Henri-Julien d’Andrimont
se faisait ordinairement appeler Jules d’Andrimont afin de le distinguer de
son père. Des études brillantes lui permettent d’enlever à 21 ans le titre
d’ingénieur civil des Mines, titre décerné par l’Université de Liège en
1856. Marié à la fille du chevalier Henri-Gustave de Mélotte de Lamalle, il
succède à son père à la tête du charbonnage du Hasard et, dès 1860, effectue
son entrée au conseil communal de Liège. C’est à cette époque qu’il
entretient une vive amitié avec Léonie de Waha. Membre du Parti libéral,
vice-président (1877-1878) puis président de l’Association de l’Union
libérale de Liège (1885-1886), conseiller provincial libéral du canton de
Fléron (1864-1871), il devient bourgmestre de la Cité ardente le 20 août
1867. Il abandonne cette fonction le 7 mai 1870 (mais reste conseiller
communal), peu avant d’accéder au Parlement. Le 14 juin, l’arrondissement de
Liège l’envoie à la Chambre des Représentants. Il y demeure jusqu’en février
1878 ; c’est à cette date qu’il passe au Sénat, et il siège à la Haute
Assemblée jusqu’à sa mort. On le voit cependant occuper à nouveau les
charges de bourgmestre en novembre 1885, de façon provisoire d’abord, puis
effective à partir du 22 février 1886, fonction qu’il exerce jusqu’en 1891.
Au Parlement
comme à la “ Violette ”, son action vise surtout à assurer la promotion de
sa ville natale. Il veille tout particulièrement à l’expansion de
l’industrie locale et il s’attache à développer les communications par le
rail. Ce libéral tout en rondeur sait se montrer un homme d’ordre : c’est
sous son maïorat qu’éclatent les émeutes ouvrières de 1886. L’énergie qu’il
met à les réprimer lui vaut la considération des milieux bourgeois.
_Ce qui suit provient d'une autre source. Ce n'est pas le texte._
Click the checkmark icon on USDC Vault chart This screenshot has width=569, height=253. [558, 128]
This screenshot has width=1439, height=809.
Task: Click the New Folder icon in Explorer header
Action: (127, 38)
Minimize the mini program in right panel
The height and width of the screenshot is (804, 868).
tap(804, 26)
La
popularité qui l’entoure s’accroît encore lorsqu’il se met à organiser de
façon régulière des fêtes et des réceptions grandioses auxquelles la
population est associée. On garde en mémoire, dans les chaumières, que les
fontaines de la place du Marché débitaient du vin au lieu d’eau.
Fort intéressé à
la conservation du dialecte, qu’il pratiquait sans problème, d’Andrimont
assiste régulièrement aux séances de la Société liégeoise de Littérature
wallonne. Le 19 mai 1888, au Sénat, il prononce quelques paroles en wallon
afin de répliquer aux discours flamands de Vanden Bemden et de Lammens : il
cherche ainsi à protester contre le subside que le gouvernement vient
d’accorder pour ériger à Gand une Académie de Littérature flamande. Il veut
également assimiler le parler de nos frères du nord aux patois
romans.
En novembre 1888,
d’Andrimont jette les bases d’une Fédération wallonne qui vise à relayer
l’éphémère Ligue wallonne créée en février par Léon Dereux et Alfred Journez.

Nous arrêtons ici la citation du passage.